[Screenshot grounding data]
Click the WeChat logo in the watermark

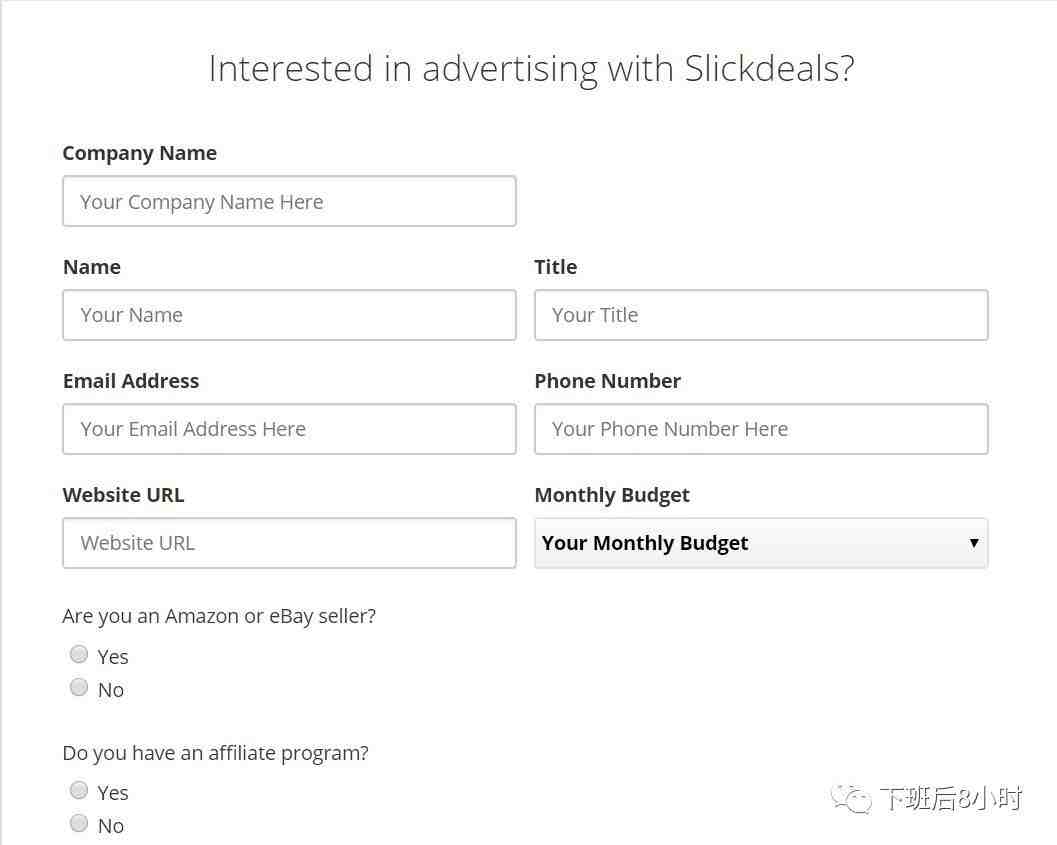(x=853, y=799)
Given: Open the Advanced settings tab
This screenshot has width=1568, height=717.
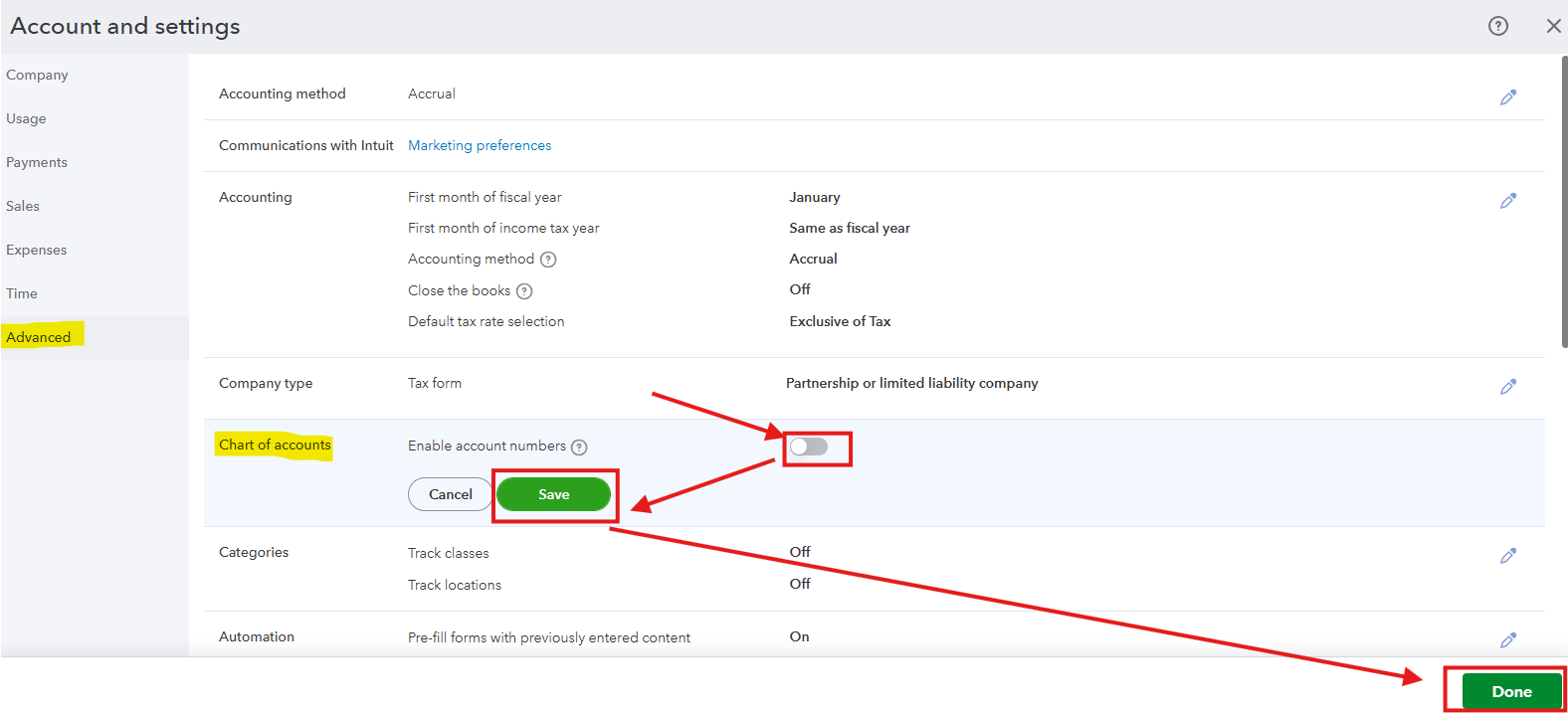Looking at the screenshot, I should [39, 337].
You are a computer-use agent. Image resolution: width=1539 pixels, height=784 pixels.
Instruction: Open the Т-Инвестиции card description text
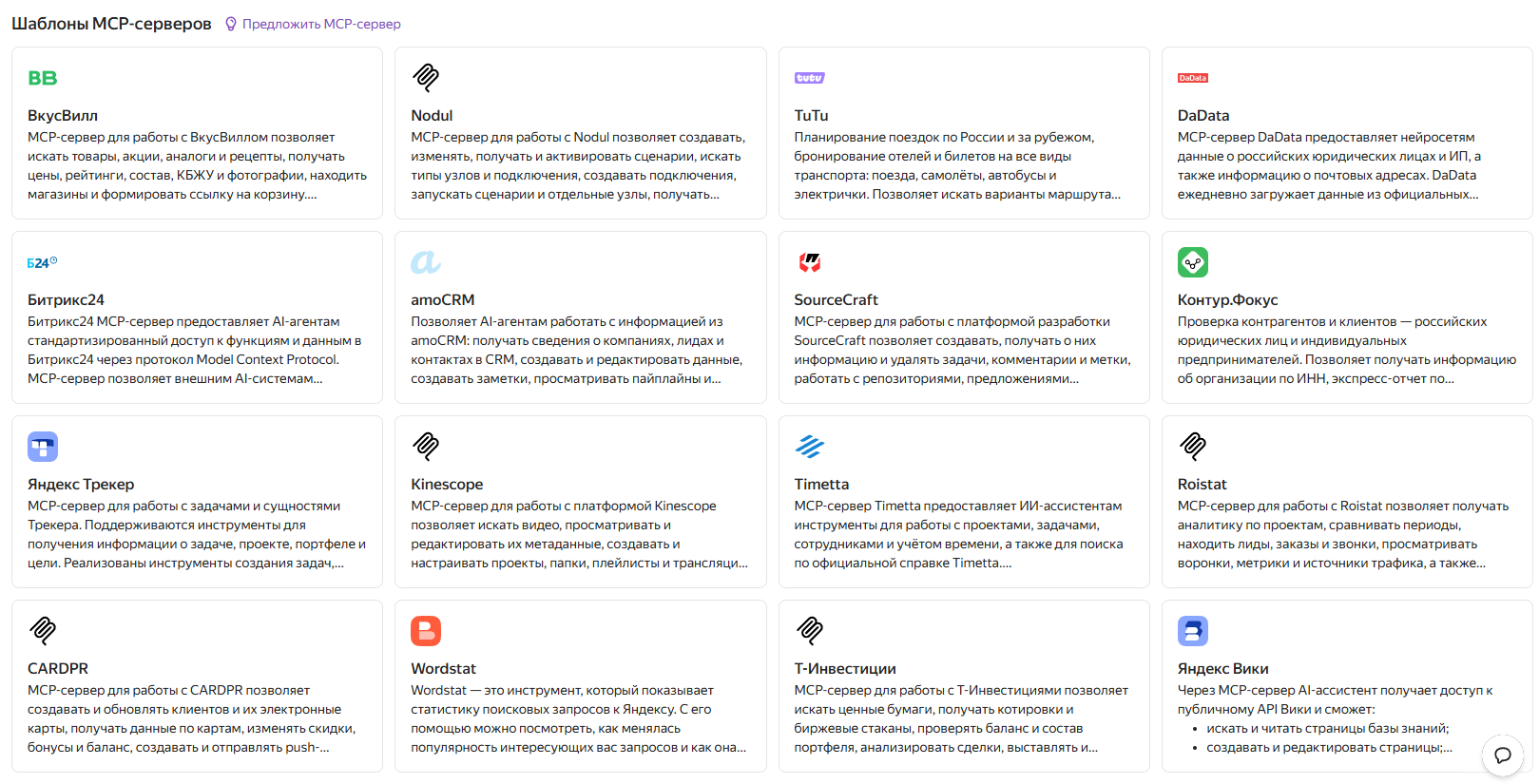click(961, 718)
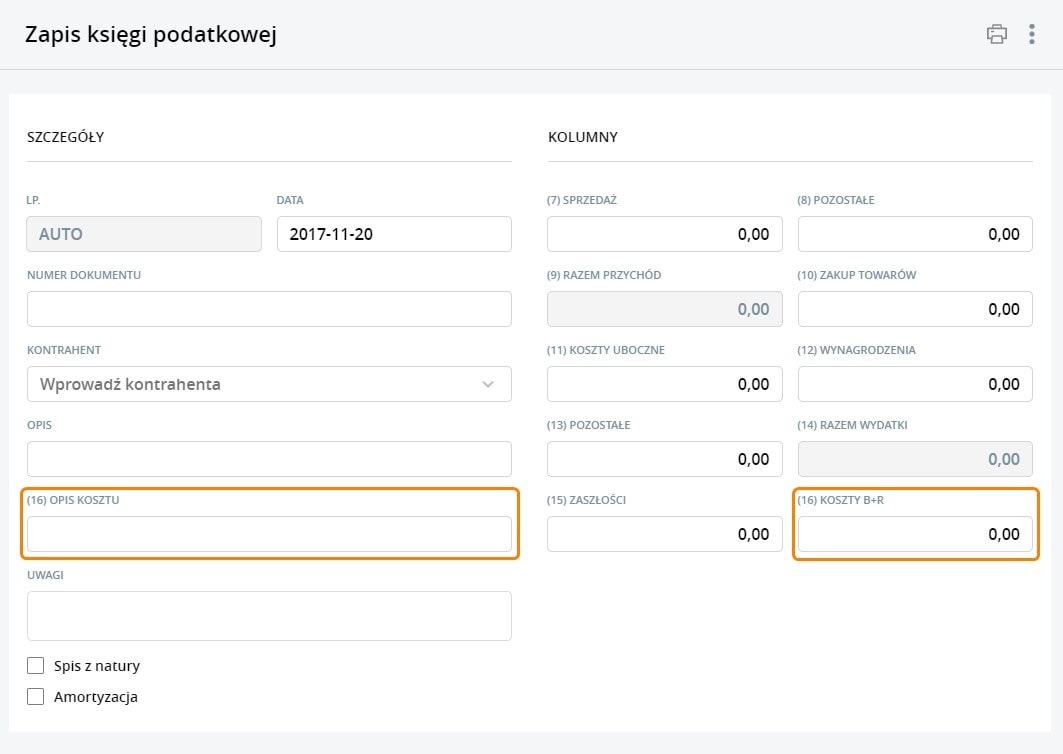The height and width of the screenshot is (754, 1063).
Task: Focus the Numer dokumentu input field
Action: pos(268,309)
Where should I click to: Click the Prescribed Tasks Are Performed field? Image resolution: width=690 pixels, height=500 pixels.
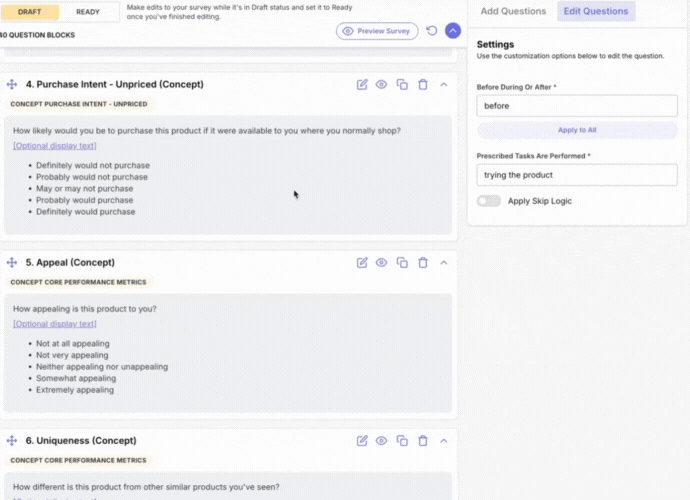coord(577,175)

Work required> Return the records exactly as they stand, and drop every picture.

Written answer>
Click the WeChat logo in the watermark

(x=853, y=799)
Given: Open the Advanced settings tab
This screenshot has width=1568, height=717.
Looking at the screenshot, I should [39, 337].
You are a computer-use agent. Image resolution: width=1539 pixels, height=784 pixels.
Instruction: Open the Т-Инвестиции card description text
click(961, 718)
The height and width of the screenshot is (754, 1063).
Task: Focus the Numer dokumentu input field
Action: pos(268,309)
Where should I click to: Click the Prescribed Tasks Are Performed field? Image resolution: width=690 pixels, height=500 pixels.
coord(577,175)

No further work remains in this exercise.